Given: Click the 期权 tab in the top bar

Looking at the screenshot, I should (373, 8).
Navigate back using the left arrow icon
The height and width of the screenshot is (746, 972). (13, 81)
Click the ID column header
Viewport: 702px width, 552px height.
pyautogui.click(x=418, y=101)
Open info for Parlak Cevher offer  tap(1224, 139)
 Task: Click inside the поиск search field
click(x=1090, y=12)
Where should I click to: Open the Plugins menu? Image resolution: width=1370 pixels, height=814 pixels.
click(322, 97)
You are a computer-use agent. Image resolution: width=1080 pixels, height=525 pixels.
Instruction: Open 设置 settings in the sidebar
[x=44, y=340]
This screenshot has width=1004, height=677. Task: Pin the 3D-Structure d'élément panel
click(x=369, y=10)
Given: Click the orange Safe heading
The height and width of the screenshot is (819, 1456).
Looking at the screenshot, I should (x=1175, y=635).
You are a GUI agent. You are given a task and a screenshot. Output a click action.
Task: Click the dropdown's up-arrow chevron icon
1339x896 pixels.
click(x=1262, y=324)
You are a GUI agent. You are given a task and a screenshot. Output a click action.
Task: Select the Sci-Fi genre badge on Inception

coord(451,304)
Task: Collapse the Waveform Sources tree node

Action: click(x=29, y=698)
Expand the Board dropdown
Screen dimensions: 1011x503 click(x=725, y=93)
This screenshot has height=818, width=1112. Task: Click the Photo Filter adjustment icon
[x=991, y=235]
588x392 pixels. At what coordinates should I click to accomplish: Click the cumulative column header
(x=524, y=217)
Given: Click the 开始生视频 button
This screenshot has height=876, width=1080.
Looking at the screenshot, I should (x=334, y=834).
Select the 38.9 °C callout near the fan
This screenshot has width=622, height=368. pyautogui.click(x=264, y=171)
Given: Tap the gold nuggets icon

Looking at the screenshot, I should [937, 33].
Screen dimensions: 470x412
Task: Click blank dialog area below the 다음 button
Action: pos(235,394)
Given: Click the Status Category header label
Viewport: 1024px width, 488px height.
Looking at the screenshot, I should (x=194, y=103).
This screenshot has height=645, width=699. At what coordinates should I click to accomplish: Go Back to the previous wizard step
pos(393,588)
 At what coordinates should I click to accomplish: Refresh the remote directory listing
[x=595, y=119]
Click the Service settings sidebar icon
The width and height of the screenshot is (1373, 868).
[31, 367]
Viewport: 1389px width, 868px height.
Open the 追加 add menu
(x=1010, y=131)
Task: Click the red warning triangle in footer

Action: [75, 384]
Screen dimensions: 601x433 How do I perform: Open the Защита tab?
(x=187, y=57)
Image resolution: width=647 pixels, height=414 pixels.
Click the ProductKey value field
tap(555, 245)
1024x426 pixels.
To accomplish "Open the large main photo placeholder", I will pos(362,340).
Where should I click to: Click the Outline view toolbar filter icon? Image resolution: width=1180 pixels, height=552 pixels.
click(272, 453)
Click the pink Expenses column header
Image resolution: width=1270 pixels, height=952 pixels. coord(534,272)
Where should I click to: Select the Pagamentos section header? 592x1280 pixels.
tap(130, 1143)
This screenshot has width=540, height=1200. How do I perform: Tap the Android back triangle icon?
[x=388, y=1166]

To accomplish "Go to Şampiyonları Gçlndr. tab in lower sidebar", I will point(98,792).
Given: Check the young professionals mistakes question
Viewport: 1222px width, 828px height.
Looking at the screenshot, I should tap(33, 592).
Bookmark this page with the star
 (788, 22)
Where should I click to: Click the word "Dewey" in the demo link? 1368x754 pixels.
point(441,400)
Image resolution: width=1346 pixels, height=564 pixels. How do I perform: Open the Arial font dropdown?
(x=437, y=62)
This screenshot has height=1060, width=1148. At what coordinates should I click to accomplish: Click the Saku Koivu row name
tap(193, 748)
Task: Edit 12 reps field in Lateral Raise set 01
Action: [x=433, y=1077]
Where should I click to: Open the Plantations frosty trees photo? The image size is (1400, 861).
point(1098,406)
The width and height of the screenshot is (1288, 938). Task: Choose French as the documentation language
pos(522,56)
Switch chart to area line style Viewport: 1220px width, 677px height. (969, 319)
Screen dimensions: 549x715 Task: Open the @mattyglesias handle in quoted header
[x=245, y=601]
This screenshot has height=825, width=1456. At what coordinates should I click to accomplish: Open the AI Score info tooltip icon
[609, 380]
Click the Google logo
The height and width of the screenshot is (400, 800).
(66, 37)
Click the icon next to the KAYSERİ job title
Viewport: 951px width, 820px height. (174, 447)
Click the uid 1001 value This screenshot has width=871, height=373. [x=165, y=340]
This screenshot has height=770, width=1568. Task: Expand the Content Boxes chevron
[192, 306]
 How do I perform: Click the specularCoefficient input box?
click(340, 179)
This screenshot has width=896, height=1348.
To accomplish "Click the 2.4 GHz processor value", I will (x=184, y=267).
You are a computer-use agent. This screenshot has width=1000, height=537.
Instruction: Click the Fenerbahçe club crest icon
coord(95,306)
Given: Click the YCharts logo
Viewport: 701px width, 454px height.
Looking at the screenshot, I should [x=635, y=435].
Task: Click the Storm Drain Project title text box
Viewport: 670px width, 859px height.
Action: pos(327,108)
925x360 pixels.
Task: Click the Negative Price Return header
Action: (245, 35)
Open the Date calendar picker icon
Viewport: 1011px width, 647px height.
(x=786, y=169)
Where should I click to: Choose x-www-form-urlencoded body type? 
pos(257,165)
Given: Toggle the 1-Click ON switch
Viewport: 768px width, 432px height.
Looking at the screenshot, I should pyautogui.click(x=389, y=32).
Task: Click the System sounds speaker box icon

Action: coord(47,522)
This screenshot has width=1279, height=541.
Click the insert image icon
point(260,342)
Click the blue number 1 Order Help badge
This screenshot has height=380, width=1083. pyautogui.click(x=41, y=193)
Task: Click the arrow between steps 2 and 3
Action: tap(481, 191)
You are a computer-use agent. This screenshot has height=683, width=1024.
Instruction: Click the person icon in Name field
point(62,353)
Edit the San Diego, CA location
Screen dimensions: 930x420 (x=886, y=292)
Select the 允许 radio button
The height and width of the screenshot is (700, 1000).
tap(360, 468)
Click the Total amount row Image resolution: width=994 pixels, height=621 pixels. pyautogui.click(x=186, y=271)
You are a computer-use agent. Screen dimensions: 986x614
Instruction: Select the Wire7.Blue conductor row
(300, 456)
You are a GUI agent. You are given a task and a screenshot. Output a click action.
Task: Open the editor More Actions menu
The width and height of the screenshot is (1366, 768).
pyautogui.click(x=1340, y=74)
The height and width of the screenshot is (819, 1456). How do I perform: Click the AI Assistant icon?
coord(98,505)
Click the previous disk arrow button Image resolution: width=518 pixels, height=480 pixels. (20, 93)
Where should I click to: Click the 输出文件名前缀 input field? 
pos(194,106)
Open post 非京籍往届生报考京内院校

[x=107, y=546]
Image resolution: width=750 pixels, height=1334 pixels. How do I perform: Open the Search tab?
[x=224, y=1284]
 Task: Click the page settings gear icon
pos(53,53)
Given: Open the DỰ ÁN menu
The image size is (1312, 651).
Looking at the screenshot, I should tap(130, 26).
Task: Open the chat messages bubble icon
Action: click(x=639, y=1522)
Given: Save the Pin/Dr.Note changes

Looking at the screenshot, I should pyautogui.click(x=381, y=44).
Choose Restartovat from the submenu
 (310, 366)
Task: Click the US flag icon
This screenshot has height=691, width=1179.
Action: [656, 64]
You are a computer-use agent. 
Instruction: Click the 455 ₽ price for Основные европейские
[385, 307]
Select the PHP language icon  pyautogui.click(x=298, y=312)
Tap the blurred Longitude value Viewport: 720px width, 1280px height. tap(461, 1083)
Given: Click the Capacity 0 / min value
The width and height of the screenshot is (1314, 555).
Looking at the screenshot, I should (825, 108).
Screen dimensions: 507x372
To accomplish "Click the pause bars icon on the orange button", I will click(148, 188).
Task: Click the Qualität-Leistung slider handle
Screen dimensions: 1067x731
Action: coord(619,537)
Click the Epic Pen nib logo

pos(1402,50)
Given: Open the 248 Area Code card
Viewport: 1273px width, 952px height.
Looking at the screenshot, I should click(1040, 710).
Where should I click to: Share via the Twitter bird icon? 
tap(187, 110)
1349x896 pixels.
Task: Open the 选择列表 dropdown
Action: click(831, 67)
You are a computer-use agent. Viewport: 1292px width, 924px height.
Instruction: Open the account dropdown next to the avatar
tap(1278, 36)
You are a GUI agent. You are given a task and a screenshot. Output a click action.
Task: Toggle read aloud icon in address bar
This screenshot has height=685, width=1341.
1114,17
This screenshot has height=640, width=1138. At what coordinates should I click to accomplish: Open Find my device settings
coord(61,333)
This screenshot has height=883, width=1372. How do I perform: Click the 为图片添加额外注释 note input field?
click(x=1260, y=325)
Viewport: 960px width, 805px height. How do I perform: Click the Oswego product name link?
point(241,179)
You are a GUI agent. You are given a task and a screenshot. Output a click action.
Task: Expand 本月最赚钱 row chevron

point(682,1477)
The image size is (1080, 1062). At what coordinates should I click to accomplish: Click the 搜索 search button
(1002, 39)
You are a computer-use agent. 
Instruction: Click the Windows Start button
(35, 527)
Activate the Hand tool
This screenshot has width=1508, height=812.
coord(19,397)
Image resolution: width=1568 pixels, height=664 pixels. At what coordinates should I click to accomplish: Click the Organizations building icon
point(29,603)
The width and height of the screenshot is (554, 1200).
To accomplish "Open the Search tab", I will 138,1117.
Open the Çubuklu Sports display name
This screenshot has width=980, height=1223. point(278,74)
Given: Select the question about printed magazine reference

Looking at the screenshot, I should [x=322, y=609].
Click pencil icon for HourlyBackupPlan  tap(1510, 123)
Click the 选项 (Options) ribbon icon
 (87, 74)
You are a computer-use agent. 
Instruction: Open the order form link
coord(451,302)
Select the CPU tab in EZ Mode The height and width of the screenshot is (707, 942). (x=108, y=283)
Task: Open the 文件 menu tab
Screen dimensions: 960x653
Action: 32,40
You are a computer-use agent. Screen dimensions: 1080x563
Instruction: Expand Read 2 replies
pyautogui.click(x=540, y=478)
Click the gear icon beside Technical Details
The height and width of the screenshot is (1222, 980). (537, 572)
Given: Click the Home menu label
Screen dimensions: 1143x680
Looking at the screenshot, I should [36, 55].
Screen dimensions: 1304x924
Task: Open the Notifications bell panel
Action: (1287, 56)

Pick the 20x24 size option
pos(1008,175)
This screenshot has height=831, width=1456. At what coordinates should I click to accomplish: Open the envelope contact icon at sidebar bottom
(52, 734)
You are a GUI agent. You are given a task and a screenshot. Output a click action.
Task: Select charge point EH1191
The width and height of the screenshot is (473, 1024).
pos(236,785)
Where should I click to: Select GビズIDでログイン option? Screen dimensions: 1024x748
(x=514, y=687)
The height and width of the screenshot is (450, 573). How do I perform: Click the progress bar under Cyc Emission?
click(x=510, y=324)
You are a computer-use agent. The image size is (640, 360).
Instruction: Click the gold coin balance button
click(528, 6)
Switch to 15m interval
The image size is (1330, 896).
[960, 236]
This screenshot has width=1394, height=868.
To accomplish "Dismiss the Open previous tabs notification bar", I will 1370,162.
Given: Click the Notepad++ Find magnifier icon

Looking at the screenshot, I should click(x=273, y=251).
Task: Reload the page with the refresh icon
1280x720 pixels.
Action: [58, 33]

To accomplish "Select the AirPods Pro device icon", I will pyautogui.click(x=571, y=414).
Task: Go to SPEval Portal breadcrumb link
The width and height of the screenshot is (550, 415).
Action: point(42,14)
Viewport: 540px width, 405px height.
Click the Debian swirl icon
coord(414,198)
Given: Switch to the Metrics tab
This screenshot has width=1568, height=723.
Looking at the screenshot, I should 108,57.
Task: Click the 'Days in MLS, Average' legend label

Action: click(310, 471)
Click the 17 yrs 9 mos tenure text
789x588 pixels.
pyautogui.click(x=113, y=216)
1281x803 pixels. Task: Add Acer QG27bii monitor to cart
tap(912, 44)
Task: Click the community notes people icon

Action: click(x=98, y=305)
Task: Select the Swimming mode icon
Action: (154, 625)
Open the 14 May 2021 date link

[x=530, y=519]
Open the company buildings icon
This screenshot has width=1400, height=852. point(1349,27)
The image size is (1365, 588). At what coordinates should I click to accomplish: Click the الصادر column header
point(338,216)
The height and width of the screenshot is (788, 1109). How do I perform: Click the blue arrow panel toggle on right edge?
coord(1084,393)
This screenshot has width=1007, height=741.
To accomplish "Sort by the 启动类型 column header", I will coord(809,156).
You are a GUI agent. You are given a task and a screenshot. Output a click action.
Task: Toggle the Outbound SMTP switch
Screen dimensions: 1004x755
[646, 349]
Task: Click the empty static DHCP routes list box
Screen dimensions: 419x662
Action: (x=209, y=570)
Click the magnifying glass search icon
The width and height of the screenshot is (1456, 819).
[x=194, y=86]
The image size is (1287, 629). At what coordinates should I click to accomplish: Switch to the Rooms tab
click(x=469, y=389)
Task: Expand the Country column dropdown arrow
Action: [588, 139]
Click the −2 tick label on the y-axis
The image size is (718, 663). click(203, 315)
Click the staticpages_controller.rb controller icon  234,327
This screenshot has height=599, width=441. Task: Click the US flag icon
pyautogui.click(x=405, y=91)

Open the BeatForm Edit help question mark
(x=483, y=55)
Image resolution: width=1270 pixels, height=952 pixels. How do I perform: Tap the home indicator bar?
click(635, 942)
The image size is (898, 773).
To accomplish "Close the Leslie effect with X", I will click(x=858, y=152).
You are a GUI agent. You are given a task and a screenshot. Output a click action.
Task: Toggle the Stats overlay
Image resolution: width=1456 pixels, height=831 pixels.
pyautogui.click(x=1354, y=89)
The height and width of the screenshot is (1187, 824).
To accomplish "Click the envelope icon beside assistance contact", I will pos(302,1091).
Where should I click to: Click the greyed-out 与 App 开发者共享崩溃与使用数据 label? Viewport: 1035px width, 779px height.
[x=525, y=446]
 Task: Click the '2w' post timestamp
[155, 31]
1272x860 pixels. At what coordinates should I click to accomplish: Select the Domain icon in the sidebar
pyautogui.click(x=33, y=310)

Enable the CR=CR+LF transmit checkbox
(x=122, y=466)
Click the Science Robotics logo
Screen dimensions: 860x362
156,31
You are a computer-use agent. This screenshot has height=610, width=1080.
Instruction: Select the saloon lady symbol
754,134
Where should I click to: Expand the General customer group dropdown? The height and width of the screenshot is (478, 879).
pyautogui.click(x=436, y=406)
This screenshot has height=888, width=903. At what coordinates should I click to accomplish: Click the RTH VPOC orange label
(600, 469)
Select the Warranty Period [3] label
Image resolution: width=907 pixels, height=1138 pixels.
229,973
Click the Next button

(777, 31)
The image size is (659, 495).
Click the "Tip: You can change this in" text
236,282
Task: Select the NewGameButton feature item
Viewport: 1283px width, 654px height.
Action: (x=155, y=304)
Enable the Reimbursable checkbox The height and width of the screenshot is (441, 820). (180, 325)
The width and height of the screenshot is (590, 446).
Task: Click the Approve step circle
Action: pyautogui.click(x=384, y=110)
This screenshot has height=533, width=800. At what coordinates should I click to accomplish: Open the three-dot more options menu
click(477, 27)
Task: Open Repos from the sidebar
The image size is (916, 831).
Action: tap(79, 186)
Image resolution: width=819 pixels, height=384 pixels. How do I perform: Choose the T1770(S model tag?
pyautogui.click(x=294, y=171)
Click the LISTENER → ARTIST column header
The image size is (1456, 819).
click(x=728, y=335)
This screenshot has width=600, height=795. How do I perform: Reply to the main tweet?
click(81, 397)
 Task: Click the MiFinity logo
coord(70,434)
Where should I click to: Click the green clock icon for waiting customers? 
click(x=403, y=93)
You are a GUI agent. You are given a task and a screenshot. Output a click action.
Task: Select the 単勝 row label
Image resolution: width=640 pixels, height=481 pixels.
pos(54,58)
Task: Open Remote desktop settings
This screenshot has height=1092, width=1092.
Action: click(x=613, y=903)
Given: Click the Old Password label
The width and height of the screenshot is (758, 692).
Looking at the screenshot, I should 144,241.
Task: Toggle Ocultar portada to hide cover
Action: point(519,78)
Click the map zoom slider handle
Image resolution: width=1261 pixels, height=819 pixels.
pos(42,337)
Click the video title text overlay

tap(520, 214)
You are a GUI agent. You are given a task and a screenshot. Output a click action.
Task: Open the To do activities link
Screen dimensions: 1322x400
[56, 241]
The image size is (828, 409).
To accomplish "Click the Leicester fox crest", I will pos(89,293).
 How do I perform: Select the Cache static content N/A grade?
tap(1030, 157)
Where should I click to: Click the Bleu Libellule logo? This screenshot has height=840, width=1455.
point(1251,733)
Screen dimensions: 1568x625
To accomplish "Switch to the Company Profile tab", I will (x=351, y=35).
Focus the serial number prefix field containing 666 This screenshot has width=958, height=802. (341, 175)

# EXERCISE AIM
Go through the material above and copy each line that holds the string "slider".

# WRITTEN RESPONSE
Task: Click the Qualität-Leistung slider handle
Click the map zoom slider handle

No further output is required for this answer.